Collected data entries:
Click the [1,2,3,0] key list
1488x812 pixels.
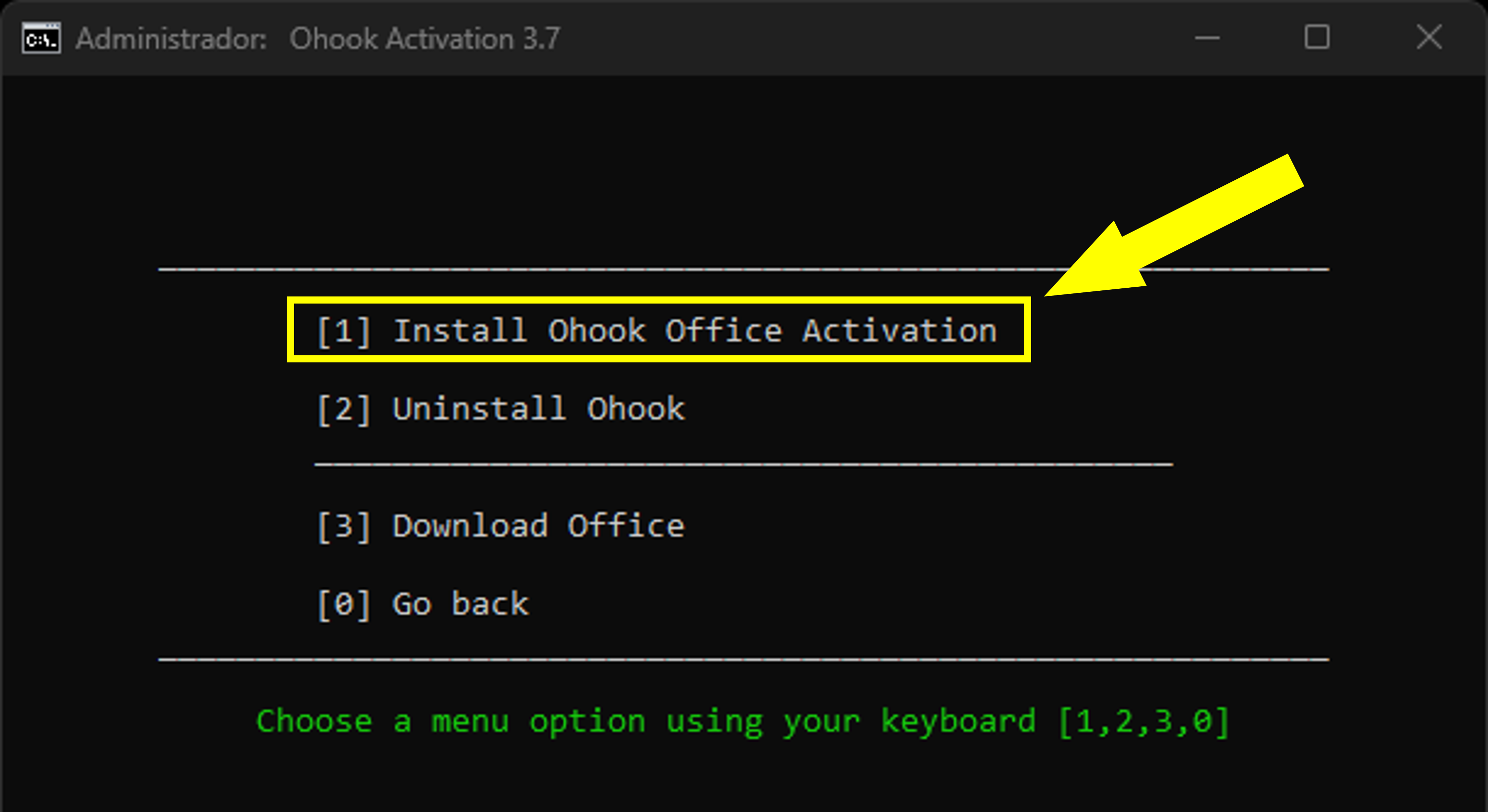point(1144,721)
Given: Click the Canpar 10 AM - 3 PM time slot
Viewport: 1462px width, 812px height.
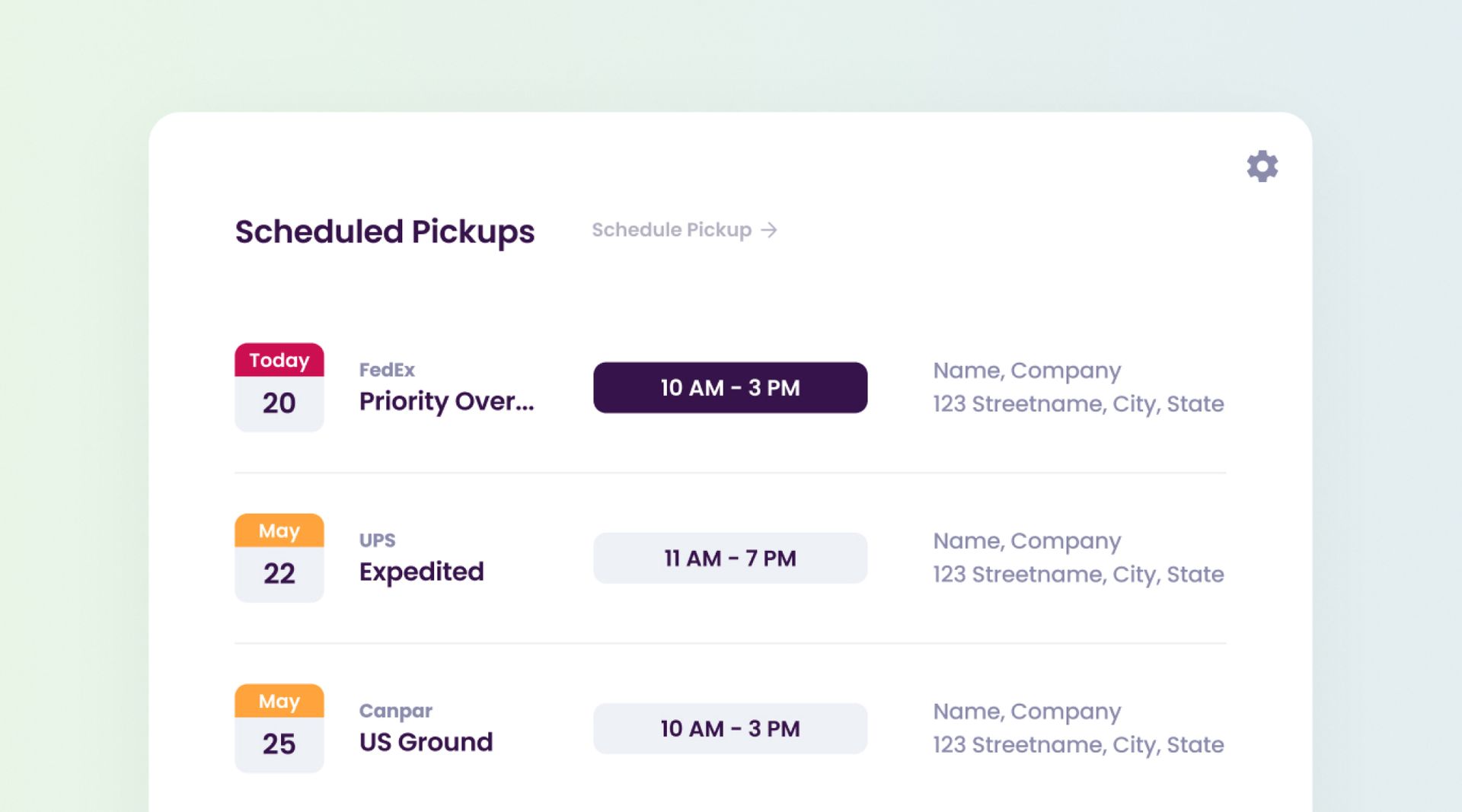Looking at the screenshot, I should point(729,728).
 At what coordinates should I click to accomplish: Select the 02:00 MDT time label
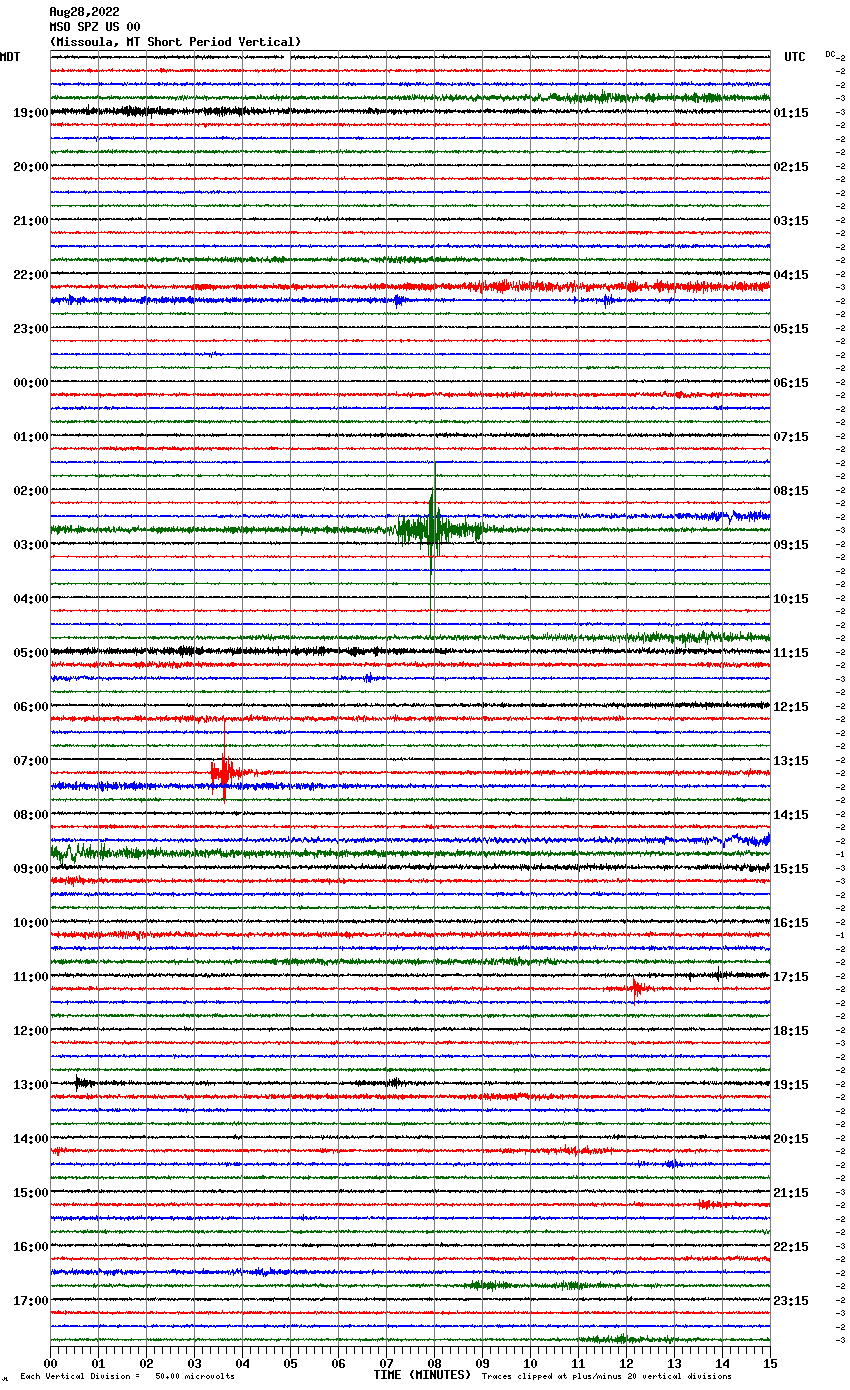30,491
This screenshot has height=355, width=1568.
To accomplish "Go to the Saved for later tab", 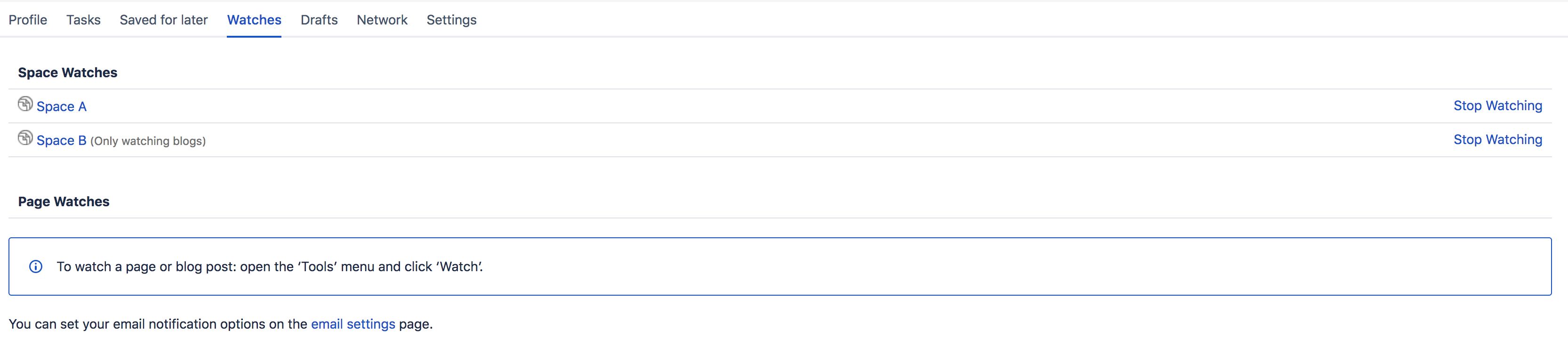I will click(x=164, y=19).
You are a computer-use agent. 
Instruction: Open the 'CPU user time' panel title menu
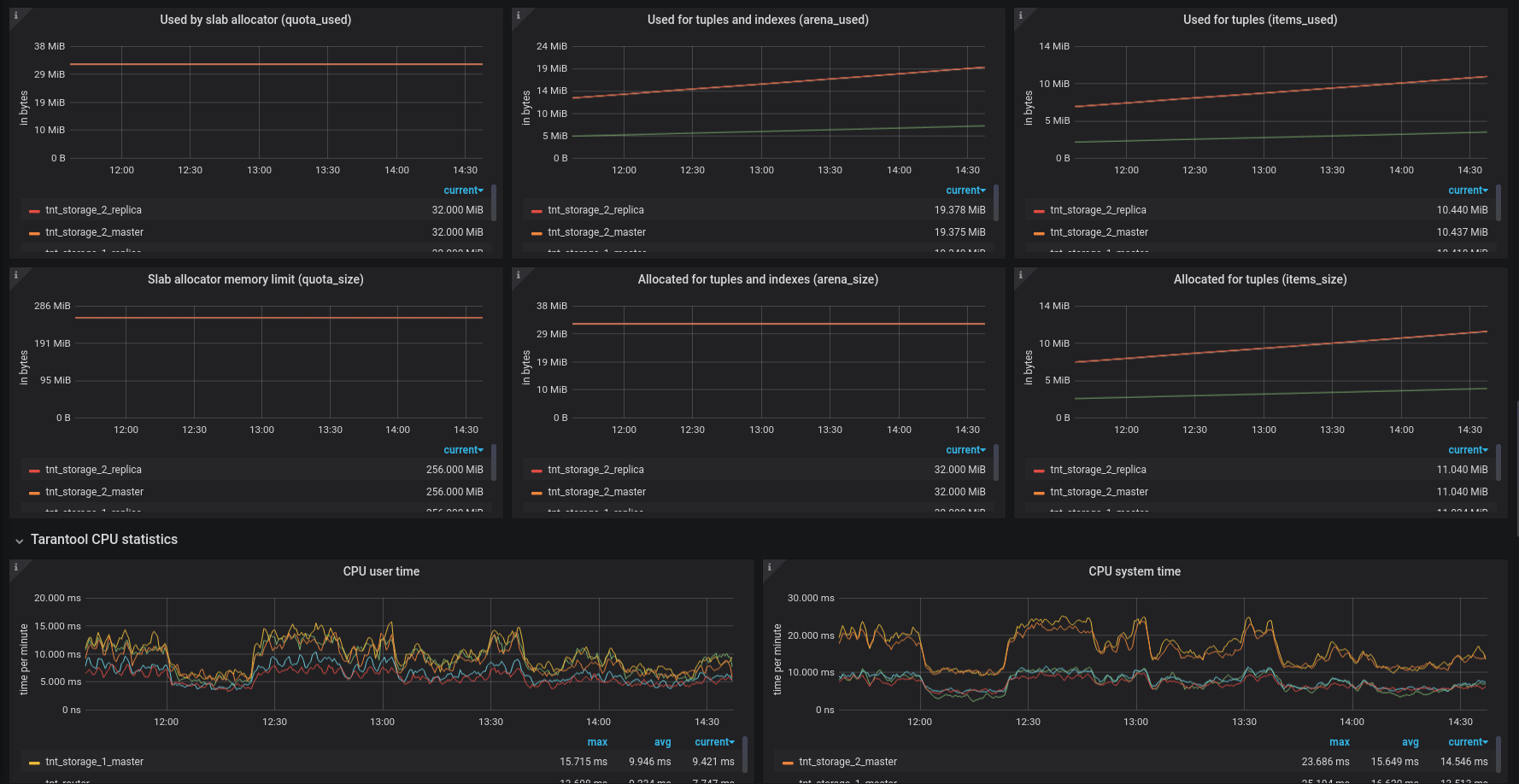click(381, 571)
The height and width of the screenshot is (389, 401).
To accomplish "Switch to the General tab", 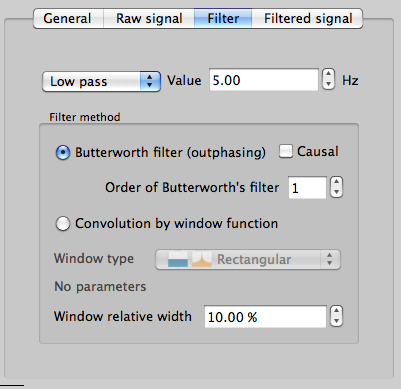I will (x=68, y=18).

What is being asked:
From the entries above, copy exactly the lines starting at the one with "Viewport: 1462px width, 812px height." and stopping at the one with "This screenshot has height=355, width=1568.", keeping both ends. Drop the pictures.

Response area:
Viewport: 1462px width, 812px height.
Looking at the screenshot, I should point(729,728).
 At what coordinates should I click to accomplish: Select the 02:00 MDT time label
30,491
This screenshot has height=355, width=1568.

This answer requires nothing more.